Lors de son procès-verbal, le jeune Marwan Bachiri a totalement nié son implication dans les publications qui ont été distribuées dans toutes les wilayas du pays, signées de son nom. Une fois qu’il a su ça, Marwan s’est dirigé directement vers les services de sécurité pour dévoiler les circonstances de cette affaire, en niant toutes ces informations propagées actuellement.
Cette affaire a pris des proportions graves, suite à la distribution des publications –Dont Echorouk a reçu une copie- appelant à une révolution pacifique le 17 du mois courant, contenant de fausses déclarations du cite web « Ilaf », à l’ajout de quelques déclarations incendiaires niées catégoriquement par le jeune Marwan, qui a affirmé à maintes reprises qu’il n’a rien à voir avec cette révolution ni, ces déclarations distribuées et signées de son propre nom, considérant cela comme un piège.

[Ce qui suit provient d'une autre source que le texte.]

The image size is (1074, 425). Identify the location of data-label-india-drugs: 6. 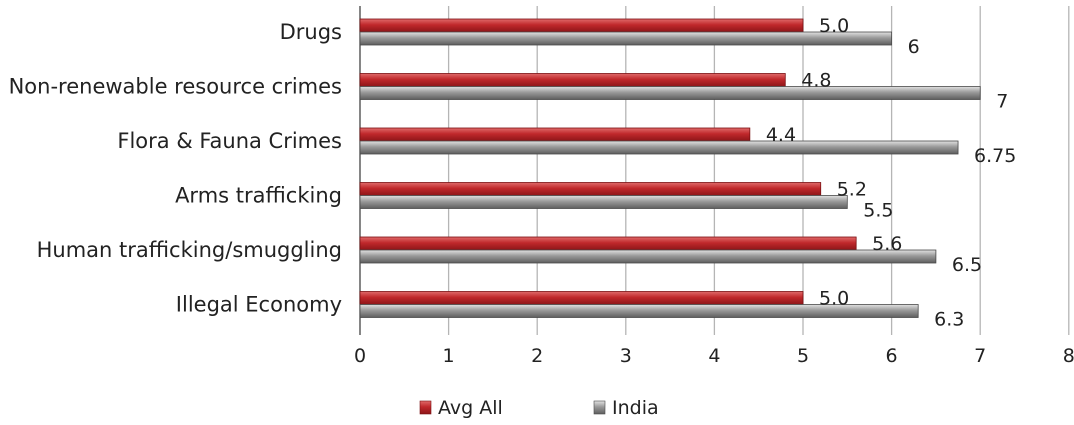
(914, 47).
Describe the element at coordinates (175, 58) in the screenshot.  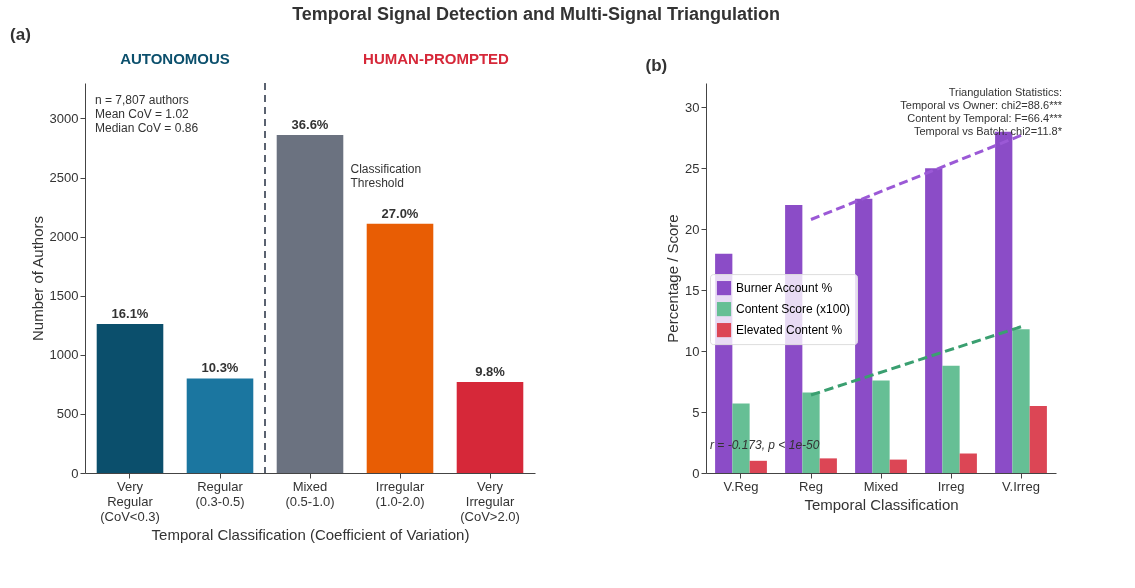
I see `text: AUTONOMOUS` at that location.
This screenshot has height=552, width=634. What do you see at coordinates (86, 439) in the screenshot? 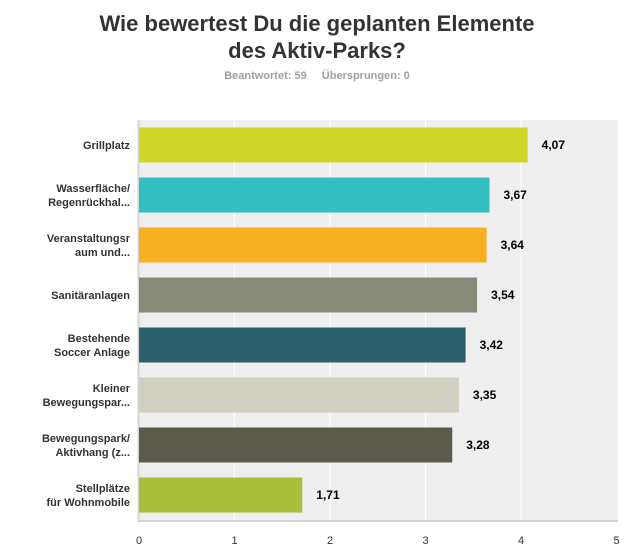
I see `category-label-line: Bewegungspark/` at bounding box center [86, 439].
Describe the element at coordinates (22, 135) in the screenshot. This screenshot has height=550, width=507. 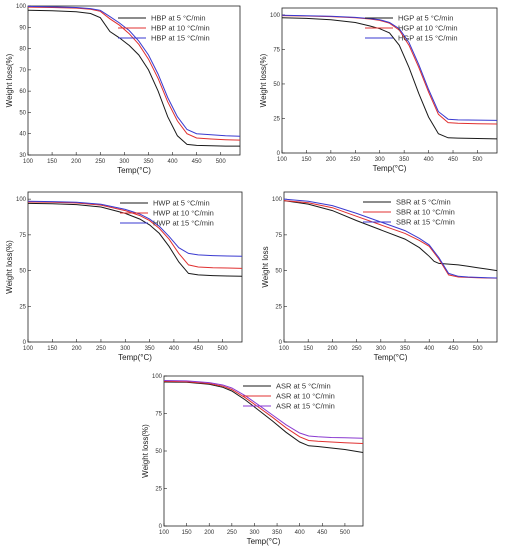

D’une autre part, une source fiable a révélé a Echorouk que des parties étrangères cherchent à susciter la sédition, essayant de faire exploser la révolution depuis Djelfa en particulier, afin de lui donner une sorte de légitimé populaire, le fait que Djelfa représente le pays profond de l’Algérie, comme ça c’est passé dans certains pays voisins.
Outre, Bachiri a clarifié à Echorouk que le 17 septembre n’est qu’une blague, que certaines parties étrangères veulent la transformer en un drame.